Let $H = \{ (a, b, c) | a, b, c \in \mathbb{Z} \}$ and $H' = \langle x, y | [[x,y], x] = [[x,y], y] = 1 \rangle$. Then we can define a group homomorphism $\phi : H' \to H$ such that $\phi(x) = (1, 0, 0)$ and $\phi(y) = (0, 1, 0)$ (since the images of $[[x, y], x]$ and $[[x, y], y]$ are both the identity element). It suffices to show that $\phi$ is an isomorphism.

To show $\phi$ is surjective, note that for $a, b, c \in \mathbb{Z}$, $(a, b, c) = \phi([x, y]^c y^b x^a)$ in $H$.

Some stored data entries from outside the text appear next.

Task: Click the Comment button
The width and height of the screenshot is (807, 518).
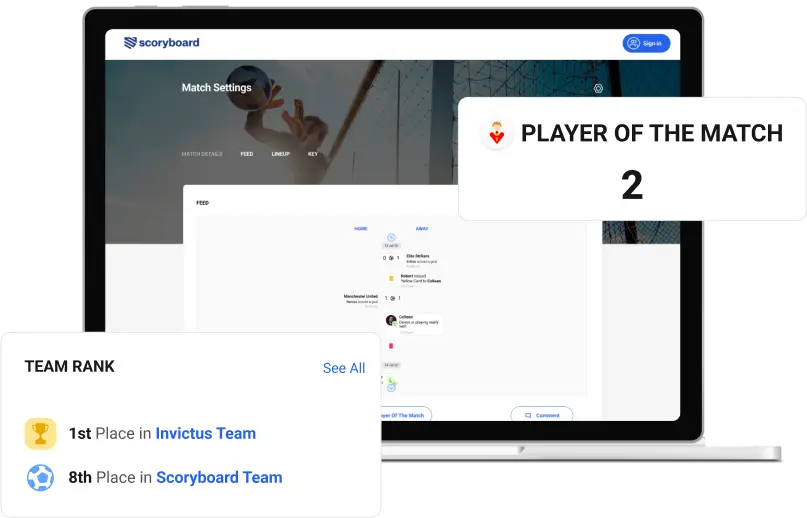Action: (541, 414)
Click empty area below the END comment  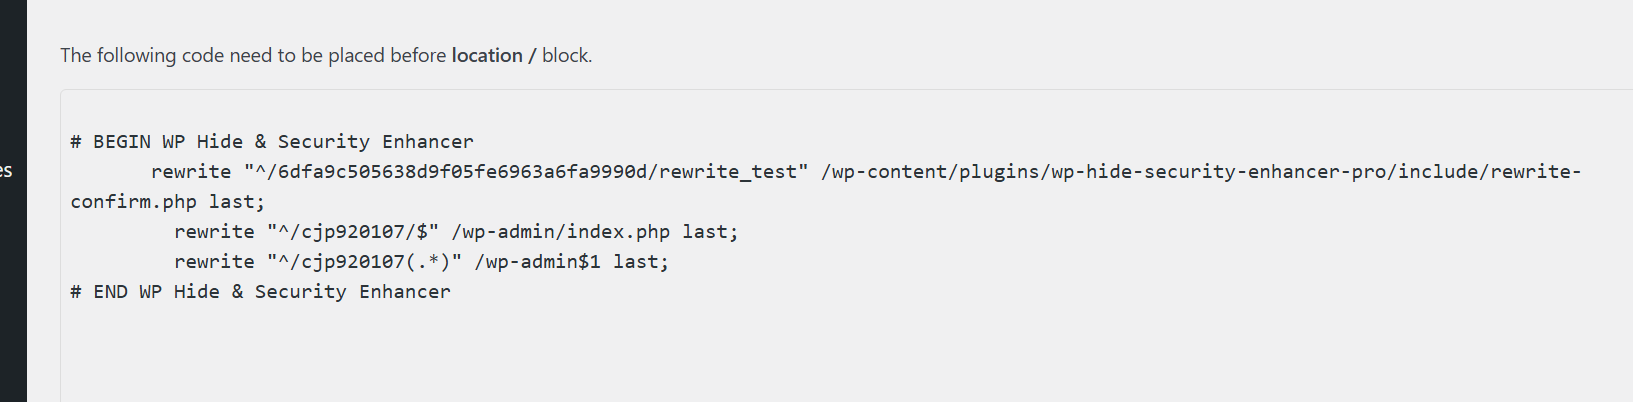pyautogui.click(x=600, y=350)
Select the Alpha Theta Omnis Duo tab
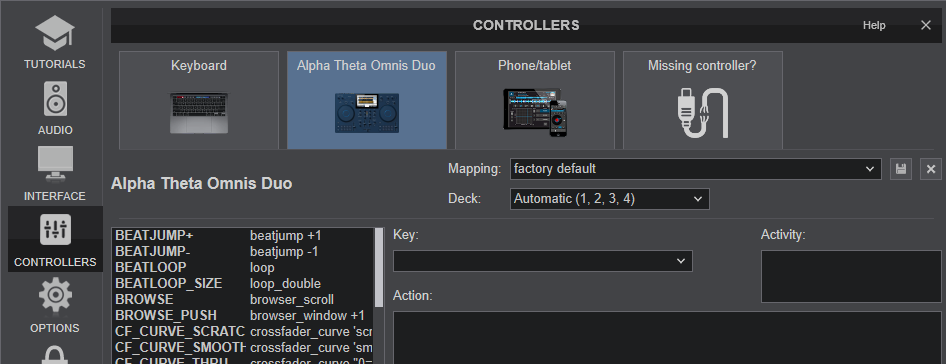This screenshot has height=364, width=946. [367, 100]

To show $\phi$ is injective, we first claim that any element of $H'$ can be written in the form $[x, y]^c y^b x^a$ for some $a, b, c \in \mathbb{Z}$. The proof of this claim is left as an exercise for the reader (hint: use induction on the number of terms of $x$, $y$, $x^{-1}$, or $y^{-1}$ making up the expansion of a preimage in the free group $\langle x, y \rangle$, along with the identities $xy = [x,y] \cdot yx$, $x y^{-1} = [x,y]^{-1} \cdot y^{-1} x$, $x^{-1} y = [x,y]^{-1} \cdot y x^{-1}$, $x^{-1} y^{-1} = [x,y] \cdot y^{-1} x^{-1}$ in $H'$, and the fact that $[x,y]$ is in the center of $H'$). But then, $\phi([x,y]^c y^b x^a) = (a, b, c) = (0, 0, 0)$ trivially implies $[x,y]^c y^b x^a = 1$.

(Another valid approach would be to define $\psi : H \to H'$, $(a, b, c) \mapsto [x,y]^c y^b x^a$, and show $\psi$ is the inverse of $\phi$. In this approach, the hardest step would likely be showing that $\psi$ is actually a homomorphism -- for which it would be useful to prove the identity $x^a y^b = [x,y]^{ab} y^b x^a \in H'$ for $a, b \in \mathbb{Z}$.)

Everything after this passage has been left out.